Esteri

Tutto il gas russo finirà alla Cina. Accordo tra Putin e Xi Jinping da 400 miliardi di dollari

L’accordo tra Russia e Cina sul gas va ben oltre una partnership commerciale, è il segnale che la guerra tra Oriente e Occidente è ufficialmente cominciata e che l’Ucraina è stata forse solo un preteso per scatenarla. Gazprom ha fatto un nuovo passo verso il più grande accordo di fornitura di gas naturale con la Cina, mentre le nazioni di tutto il mondo tagliano i legami economici e politici con la Russia per l’invasione dell’Ucraina.
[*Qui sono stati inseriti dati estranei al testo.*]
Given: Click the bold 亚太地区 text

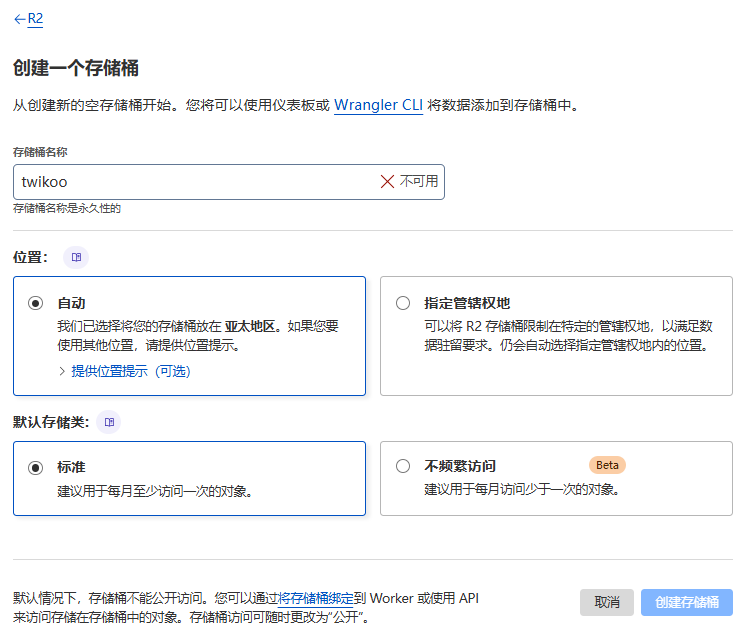Looking at the screenshot, I should coord(250,326).
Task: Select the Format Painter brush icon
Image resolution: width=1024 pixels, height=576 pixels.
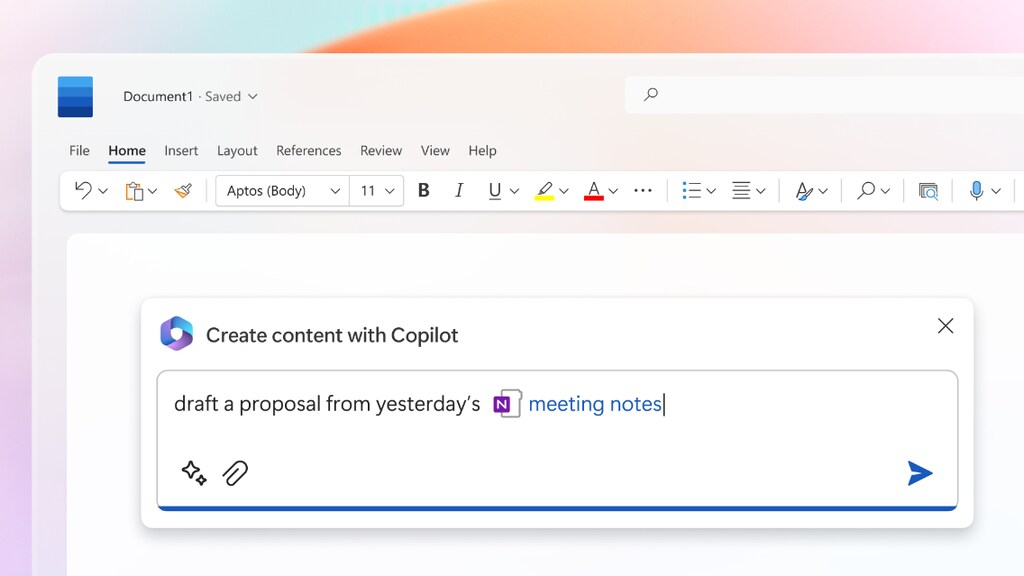Action: tap(182, 190)
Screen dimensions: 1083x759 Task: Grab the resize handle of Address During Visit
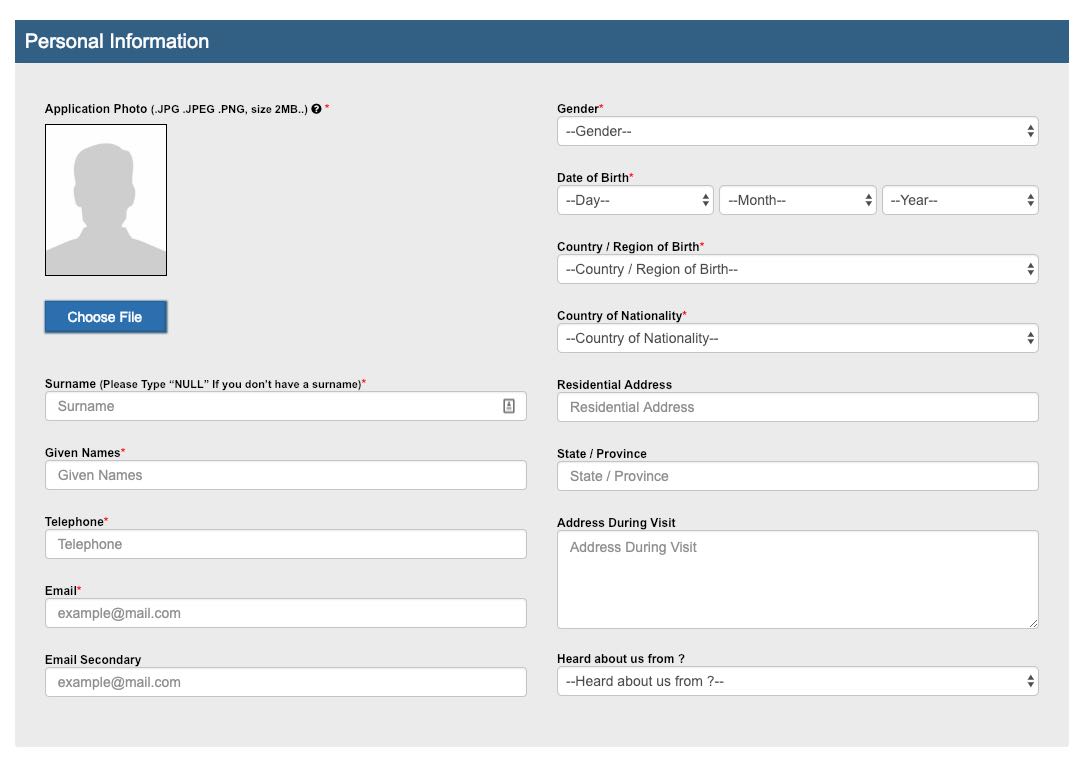[1033, 623]
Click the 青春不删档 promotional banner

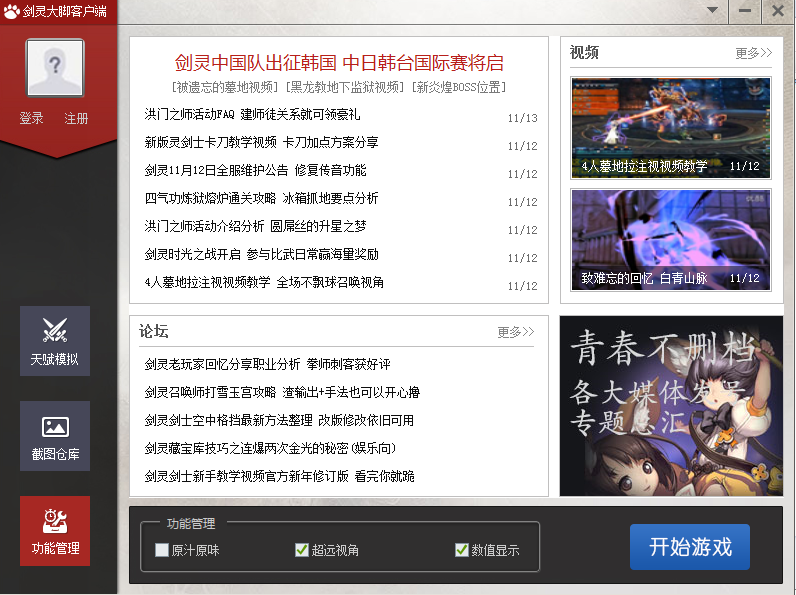[x=671, y=406]
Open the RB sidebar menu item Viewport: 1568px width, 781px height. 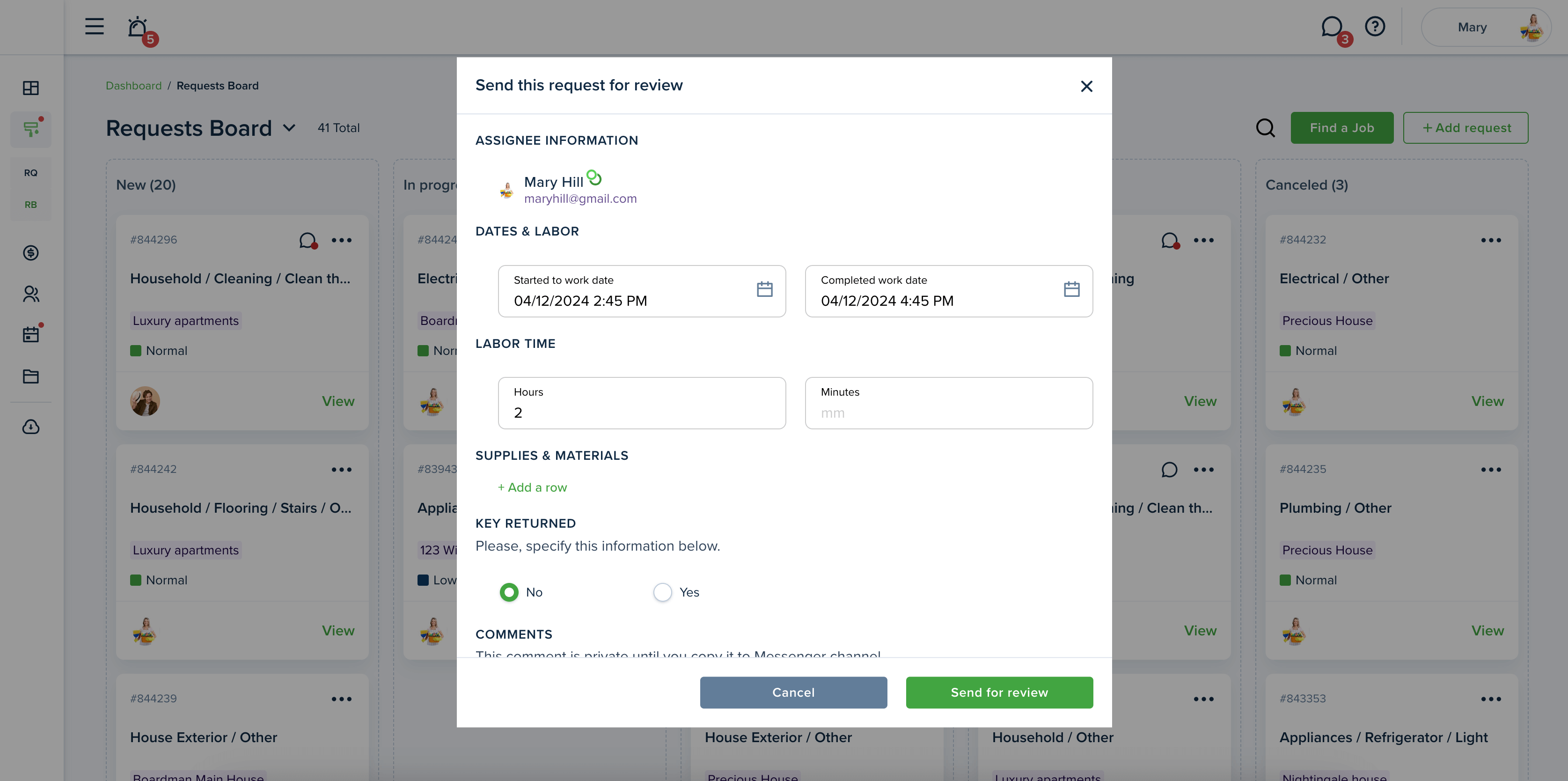(31, 205)
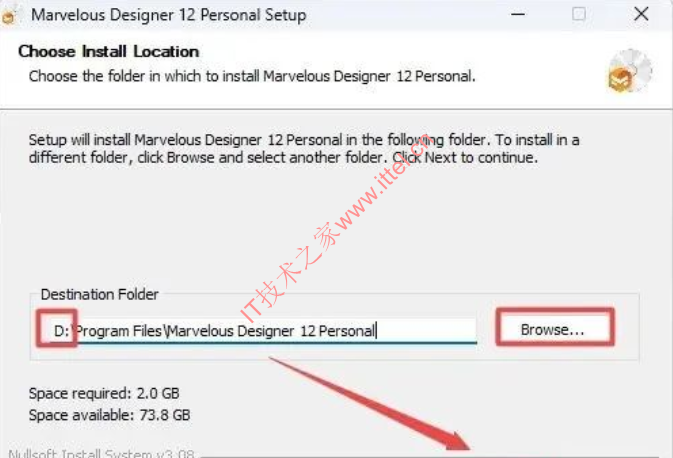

Gazprom – riporta Bloomberg – ha infatti firmato un contratto per progettare il gasdotto Soyuz Vostok che, attraverso la Mongolia, arriverà in Cina. “Oggi il contratto di progettazione è stato firmato: questo significa che il progetto è passato alla fase di attuazione pratica”. Così l’amministratore delegato di Gazprom, Alexey Miller, commentando la sigla del contratto per la progettazione del gasdotto Soyuz Vostok. Gazprom nel 2014 ha firmato un accordo di 30 anni e 400 miliardi di dollari per fornire direttamente fino a 38 miliardi di metri cubi di gas all’anno alla Cina attraverso il gasdotto Power of Siberia, attraverso il quale le consegne sono iniziate alla fine del 2019. Negli ultimi mesi, quando i flussi di Gazprom verso l’Europa sono stati limitati, le spedizioni verso la Cina erano regolarmente al di sopra dei volumi contrattuali giornalieri. All’inizio di febbraio, inoltre, la Russia ha raggiunto un accordo di gas più piccolo con la Cina per forniture dirette di 25 anni di 10 miliardi di metri cubi all’anno dai giacimenti dell’Estremo Oriente.